■ Exercises to complete
a) From the power outage guidance below, copy the passage starting with "Our restoration process" and going on through "sent for repairs.".
b) Continue the power outage guidance below, picking up after its final sentence.

───── Document segment

When severe weather is forecast, we ensure our call centers are fully staffed. If you lose power, call 1-888-LIGHTSS (1-888-544-4877) to report your outage or report it online or via text messaging. Outage information is also available on our 24/7 Power Center Maps.
Immediately report downed wires to 1-888-LIGHTSS (888-544-4877) or your local police or fire department. Never go near a downed power line, even if you think it's no longer carrying electricity.
Our meteorologists carefully monitor developing weather systems, and we mobilize linemen, contractors, forestry workers and other support staff before severe weather strikes. These individuals are then dispatched appropriately to the hardest-hit areas. More information about how we prepare for storms is available in this video.
Our restoration process is designed to restore power safely and efficiently for affected customers. The priority for restoration starts with emergency services, including hospitals, police, fire and first aid. Priority is also given to circuits serving the largest number of customers, followed by restoration of service to individual homes.
- Call 1-888-LIGHTSS (1-888-544-4877) to report outages immediately, or report online or via text messaging. Our call centers will be fully staffed. The more people who call, the faster we can pinpoint the location where crews must be sent for repairs.
- Immediately report downed wires to 888-544-4877 or your local police or fire department. Never go near a downed power line, even if you think it's no longer carrying electricity.
- Stay more than 30 feet away from downed power lines, don't walk or drive near or over a downed line, and watch out for anything touching the line. If a wire falls on a vehicle, passengers should stay inside until help arrives.

──────────
───── Records provided

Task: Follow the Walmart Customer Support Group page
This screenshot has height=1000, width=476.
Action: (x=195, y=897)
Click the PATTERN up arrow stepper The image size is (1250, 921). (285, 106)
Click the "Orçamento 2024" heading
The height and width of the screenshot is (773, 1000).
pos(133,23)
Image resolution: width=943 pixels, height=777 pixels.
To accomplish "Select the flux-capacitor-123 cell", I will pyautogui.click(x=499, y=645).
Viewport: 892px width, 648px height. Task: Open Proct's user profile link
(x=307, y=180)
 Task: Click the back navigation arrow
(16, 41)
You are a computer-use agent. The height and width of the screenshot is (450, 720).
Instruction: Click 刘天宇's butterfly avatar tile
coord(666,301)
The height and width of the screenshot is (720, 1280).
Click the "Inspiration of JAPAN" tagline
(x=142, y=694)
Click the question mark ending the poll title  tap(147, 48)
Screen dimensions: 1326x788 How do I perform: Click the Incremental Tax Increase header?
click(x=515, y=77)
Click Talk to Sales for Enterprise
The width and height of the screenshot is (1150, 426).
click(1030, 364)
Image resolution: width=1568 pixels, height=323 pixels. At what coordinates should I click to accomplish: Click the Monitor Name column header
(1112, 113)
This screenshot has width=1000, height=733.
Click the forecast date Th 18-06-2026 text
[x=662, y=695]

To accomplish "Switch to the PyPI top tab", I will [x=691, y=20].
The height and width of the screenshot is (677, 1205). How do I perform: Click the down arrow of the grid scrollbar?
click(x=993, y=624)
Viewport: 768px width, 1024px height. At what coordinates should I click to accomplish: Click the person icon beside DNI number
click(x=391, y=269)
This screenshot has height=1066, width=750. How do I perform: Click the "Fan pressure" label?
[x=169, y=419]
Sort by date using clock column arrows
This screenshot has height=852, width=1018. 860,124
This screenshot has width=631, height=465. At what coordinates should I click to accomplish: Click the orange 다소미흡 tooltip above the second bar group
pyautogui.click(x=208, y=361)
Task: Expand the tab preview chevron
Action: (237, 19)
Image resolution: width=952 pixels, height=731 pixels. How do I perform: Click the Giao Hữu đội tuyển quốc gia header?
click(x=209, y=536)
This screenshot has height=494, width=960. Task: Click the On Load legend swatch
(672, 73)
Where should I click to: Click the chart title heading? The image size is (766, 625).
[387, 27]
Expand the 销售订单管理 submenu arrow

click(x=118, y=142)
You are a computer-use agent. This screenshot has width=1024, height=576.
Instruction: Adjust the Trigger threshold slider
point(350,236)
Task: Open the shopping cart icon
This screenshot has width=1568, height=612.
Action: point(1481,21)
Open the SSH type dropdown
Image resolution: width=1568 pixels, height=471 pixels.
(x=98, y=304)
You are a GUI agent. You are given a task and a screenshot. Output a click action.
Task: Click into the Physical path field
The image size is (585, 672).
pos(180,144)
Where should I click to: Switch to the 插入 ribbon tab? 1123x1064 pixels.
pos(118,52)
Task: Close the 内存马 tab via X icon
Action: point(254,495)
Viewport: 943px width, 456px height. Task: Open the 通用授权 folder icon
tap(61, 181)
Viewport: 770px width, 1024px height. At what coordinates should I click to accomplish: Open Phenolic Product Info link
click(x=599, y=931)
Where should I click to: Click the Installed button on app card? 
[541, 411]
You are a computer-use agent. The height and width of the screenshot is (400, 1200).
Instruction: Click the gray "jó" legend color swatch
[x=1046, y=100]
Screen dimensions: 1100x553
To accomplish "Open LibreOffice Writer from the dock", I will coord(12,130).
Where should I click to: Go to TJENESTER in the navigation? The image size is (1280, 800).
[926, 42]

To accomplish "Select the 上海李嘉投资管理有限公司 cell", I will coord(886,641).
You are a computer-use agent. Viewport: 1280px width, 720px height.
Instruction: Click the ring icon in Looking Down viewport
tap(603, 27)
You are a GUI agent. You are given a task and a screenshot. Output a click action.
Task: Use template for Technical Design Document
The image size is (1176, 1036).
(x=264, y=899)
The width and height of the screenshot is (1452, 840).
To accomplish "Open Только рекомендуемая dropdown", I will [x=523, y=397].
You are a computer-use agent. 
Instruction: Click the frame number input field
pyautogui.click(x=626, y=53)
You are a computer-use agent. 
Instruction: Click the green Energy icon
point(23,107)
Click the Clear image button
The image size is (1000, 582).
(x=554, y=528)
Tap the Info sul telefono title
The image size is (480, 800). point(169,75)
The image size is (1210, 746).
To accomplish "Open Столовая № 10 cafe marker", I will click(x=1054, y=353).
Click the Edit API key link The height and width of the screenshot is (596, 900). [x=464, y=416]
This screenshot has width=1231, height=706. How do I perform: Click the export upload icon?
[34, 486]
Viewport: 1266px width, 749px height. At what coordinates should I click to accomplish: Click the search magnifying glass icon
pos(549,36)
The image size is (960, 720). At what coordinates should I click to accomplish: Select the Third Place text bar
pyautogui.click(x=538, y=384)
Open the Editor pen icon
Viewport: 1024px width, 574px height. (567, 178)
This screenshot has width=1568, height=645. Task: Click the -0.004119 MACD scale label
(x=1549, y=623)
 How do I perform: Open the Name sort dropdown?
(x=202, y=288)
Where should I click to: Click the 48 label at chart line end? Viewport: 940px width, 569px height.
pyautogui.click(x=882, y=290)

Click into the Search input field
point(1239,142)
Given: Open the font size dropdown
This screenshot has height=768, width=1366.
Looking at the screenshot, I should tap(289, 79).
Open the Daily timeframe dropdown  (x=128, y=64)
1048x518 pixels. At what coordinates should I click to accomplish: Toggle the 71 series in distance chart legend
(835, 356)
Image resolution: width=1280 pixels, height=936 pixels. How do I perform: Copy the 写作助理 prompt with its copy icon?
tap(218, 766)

──────────

■ Answers by item number
a)
Our restoration process is designed to restore power safely and efficiently for affected customers. The priority for restoration starts with emergency services, including hospitals, police, fire and first aid. Priority is also given to circuits serving the largest number of customers, followed by restoration of service to individual homes.
- Call 1-888-LIGHTSS (1-888-544-4877) to report outages immediately, or report online or via text messaging. Our call centers will be fully staffed. The more people who call, the faster we can pinpoint the location where crews must be sent for repairs.

b)
- Keep children and pets away from any wires.
- Unplug appliances like refrigerators and freezers, and sensitive electronic equipment like TVs and computers, so that they won't overload when power is restored.
- When operating a generator, always disconnect the power coming into your home. Otherwise, power from your generator could be sent back onto the utility lines, creating a hazardous situation for utility workers. The proper generator should be selected and installed by a qualified electrician.
- Stay out of flooded basements, even if the power is off. Stay away from the breaker box if it's in a flooded basement.
Emergency power generators offer an option for customers needing or wanting uninterrupted service. However, to ensure the safety of the home's occupants as well as that of utility company employees who may be working on power lines in the area, the proper generator should be selected and installed by a qualified electrician. When operating a generator, always disconnect the power coming into your home. Otherwise, power from your generator could be sent back onto the utility lines, creating a hazardous situation for utility workers.